RECORDS FOR THE TASK

————————

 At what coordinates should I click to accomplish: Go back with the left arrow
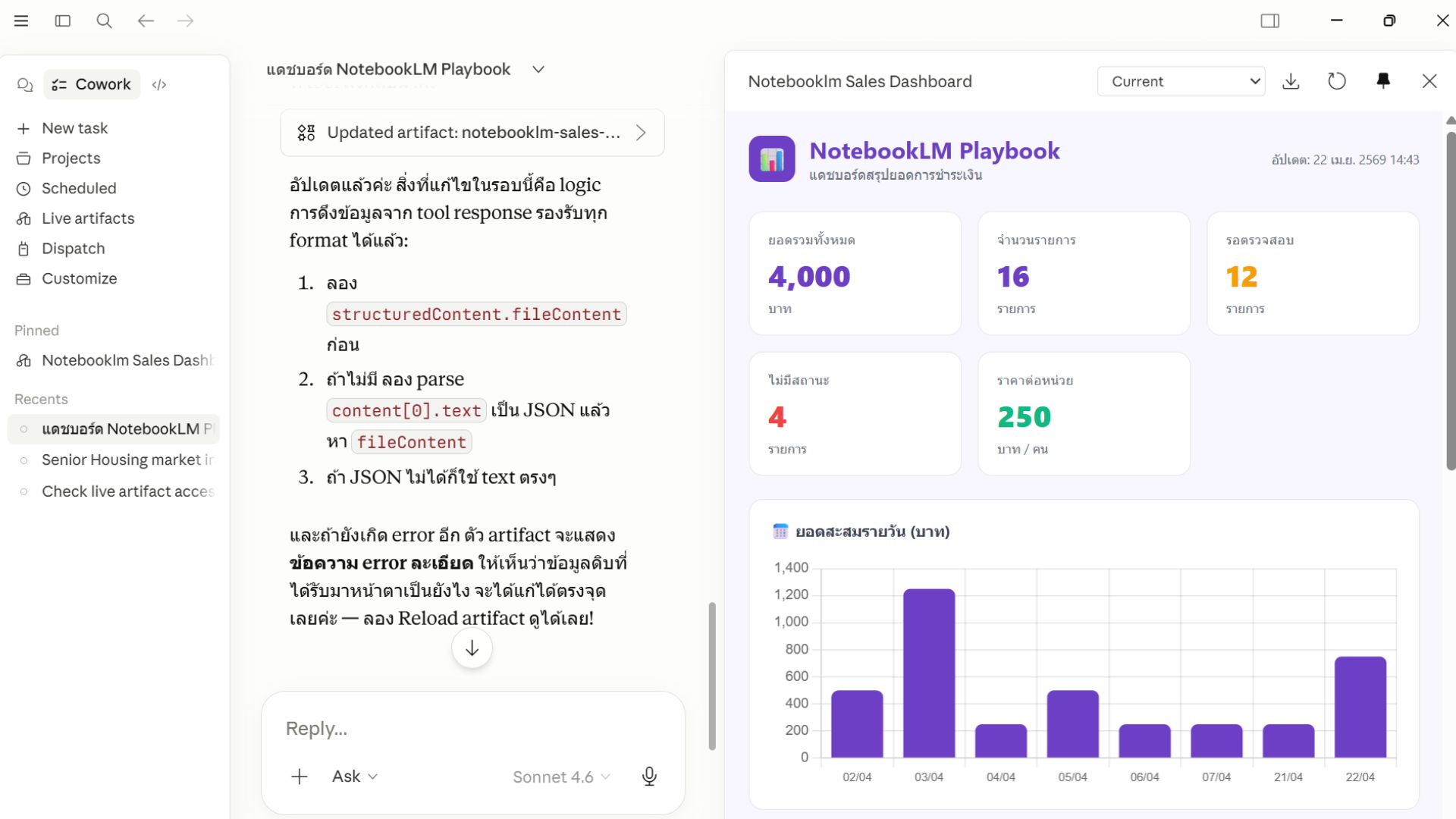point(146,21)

————————

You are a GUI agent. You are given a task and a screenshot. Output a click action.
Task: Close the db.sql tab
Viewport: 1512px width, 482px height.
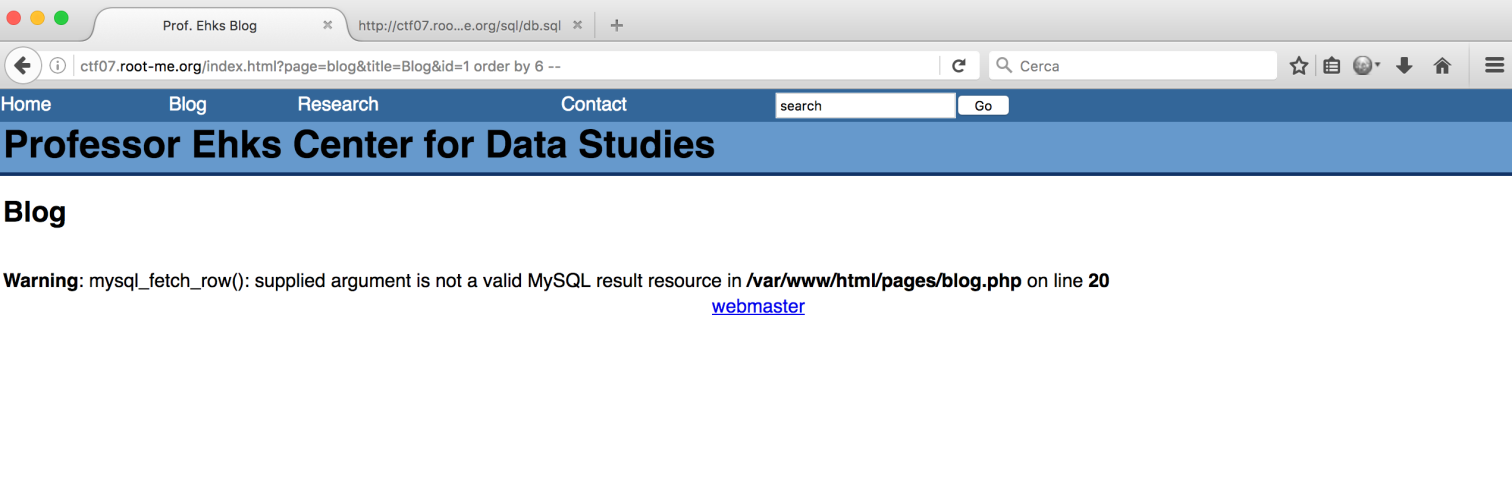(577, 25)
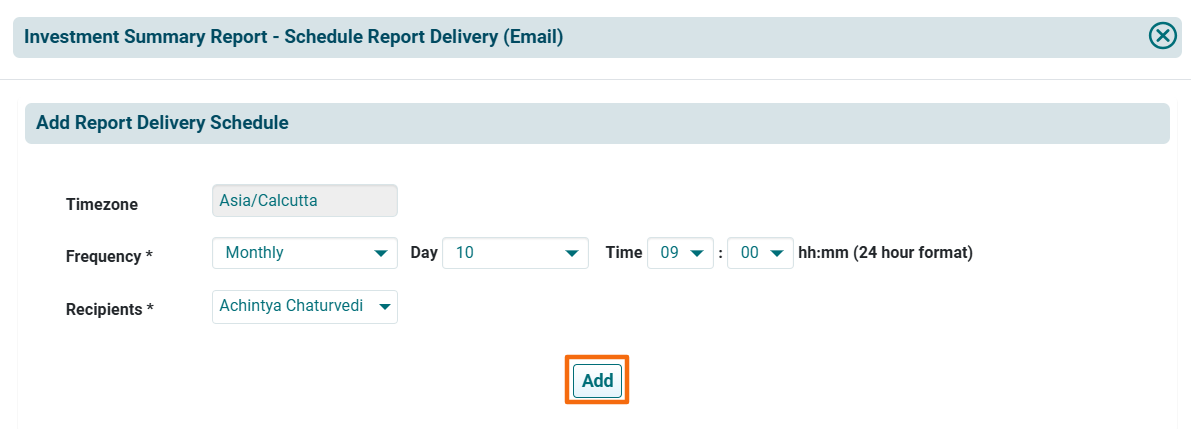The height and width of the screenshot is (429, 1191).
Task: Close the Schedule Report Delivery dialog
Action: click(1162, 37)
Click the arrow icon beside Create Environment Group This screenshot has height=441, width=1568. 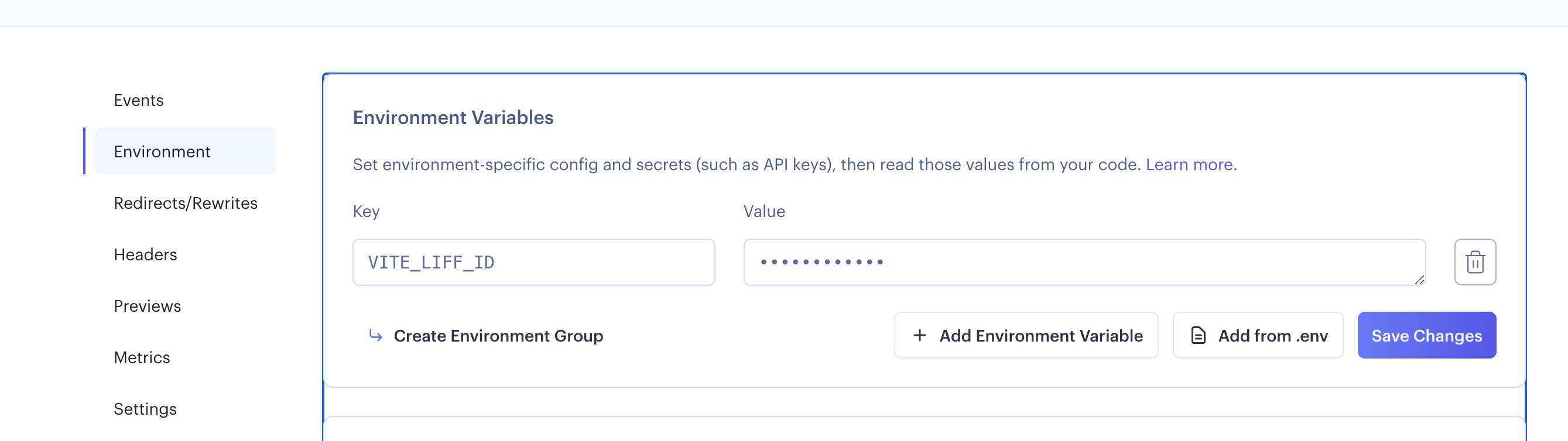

————————

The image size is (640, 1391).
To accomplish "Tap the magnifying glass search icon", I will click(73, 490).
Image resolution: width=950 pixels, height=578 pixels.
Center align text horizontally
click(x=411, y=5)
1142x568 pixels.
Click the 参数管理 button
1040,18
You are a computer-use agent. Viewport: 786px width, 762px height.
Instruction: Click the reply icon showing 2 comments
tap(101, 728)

————————

YOUR TASK
Could you set out everything from the line containing "At what coordinates" down to the line containing "point(146,21)", both included, as a numbered list without blank lines, leaving the pictures out?

SOLVED EXERCISE
1.  At what coordinates should I click to accomplish: Go back with the left arrow
2. point(146,21)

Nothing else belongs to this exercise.